LGS Sızıntı Haberi Sonrası İfade Veren Can Uğur: “Gazetecilik Görevimi Yerine Getirdim”

LGS’deki soru sızıntısı iddiasını gündeme taşıyan haberi nedeniyle hakkında soruşturma açılan Cumhuriyet Gazetesi Haber Müdürü Can Uğur, adliyede ifade verdi. Uğur, gazetecilik görevini yerine getirdiğini vurguladı.

Milli Eğitim Bakanlığı (MEB) tarafından yapılan şikayet üzerine başlatılan soruşturmada Can Uğur, Türk Ceza Kanunu’nun 217/A maddesi olan “Halkı yanıltıcı bilgiyi alenen yaymakla” suçlanıyor.

Uğur: “Haberimiz Belgeli, Bakan da Eksikliği Kabul Etti”

Soruşturma kapsamında verdiği ifadede hakkındaki suçlamaları anlamadığını belirten Uğur, “Söz konusu haber belgelere ve bilgilere dayanılarak hazırlanmış ve evrensel gazetecilik ilkeleri ile yayınlanmıştır” dedi. Uğur, savunmasında Milli Eğitim Bakanı Yusuf Tekin’in açıklamalarına dikkat çekti.

“Haberimizin yayımlanmasından sonra Sayın Bakan Yusuf Tekin, TGRT’de katıldığı programda bizim haberimizde geçen soru kitapçıklarının MEB yönergesinde belirtildiği şekilde paylaşılmadığını kabul etmiş ve ‘dilediğimiz saatte paylaşılmadı’ şeklinde bir ifade kullanmıştır.

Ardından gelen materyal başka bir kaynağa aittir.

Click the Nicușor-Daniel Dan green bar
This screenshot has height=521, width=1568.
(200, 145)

Bu durum zaten bizim haberimizi doğrulamaktadır. Bir gazeteci olarak 1 milyon çocuğun hayatını ilgilendiren bir konuda Bakan Beyin de kabul ettiği eksiklikleri fikri takip olarak devam ettirmek ve haberleştirmek görevimdi. Ben de bu görevimi yerine getirdim.”

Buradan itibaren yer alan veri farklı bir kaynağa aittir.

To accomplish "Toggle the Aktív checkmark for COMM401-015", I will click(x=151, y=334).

Avukat Ermaner: “Haberin Yapılmasında Kamu Menfaati Vardır”

İfade sırasında Can Uğur’un yanında bulunan Cumhuriyet gazetesi avukatı Enes Ermaner, şikayete konu haberin gerçekliğinin sarih olan bilgi ve belgelere dayandığını vurguladı. Ermaner, “Bu da haberin aramış olduğu görünür gerçeklik kıssasını sağladığını ortaya koymaktadır. Ayrıca haberin yapılmasında kamu menfaati de bulunmaktadır” diye ekledi.

“Asılsız Beyan Yok, Gazetecilik Faaliyeti Var”

Ermaner, haberin üslubunda olayların olduğu gibi aktarıldığını ve hiçbir kişi ya da kuruma yönelik asılsız beyanda bulunulmadığını belirtti.

“Şikayete konu suç isnadı olan halkı yanıltıcı bilgi ile alenen yayma suçunun oluşabilmesi için yanıltıcı bir bilgi olması ve bunun kamu barışını bozmaya elverişli şekilde yayınlanması gerekmektedir. Fakat müvekkilimizin savunmasında bahsettiği gibi haber somut olgu ve belgeye dayanmaktadır. Dolayısıyla yapılan bu haber Avrupa İnsan Hakları Mahkemesi, Anayasa Mahkemesi ve Yargıtay içtihatları doğrultusunda gazetecilik faaliyetidir. Ortada bir skandal var iken savcılıkların bu skandalı araştırmak yerine skandalı ortaya çıkaran gazetecilere yönelik işlem yapması hukuken kabul ve izah edilebilir değildir. Tüm bu nedenlerle haberin basın ve ifade özgürlüğü kapsamında olması nedeniyle takipsizlik kararı verilmesini sayın savcılıktan talep ederiz.”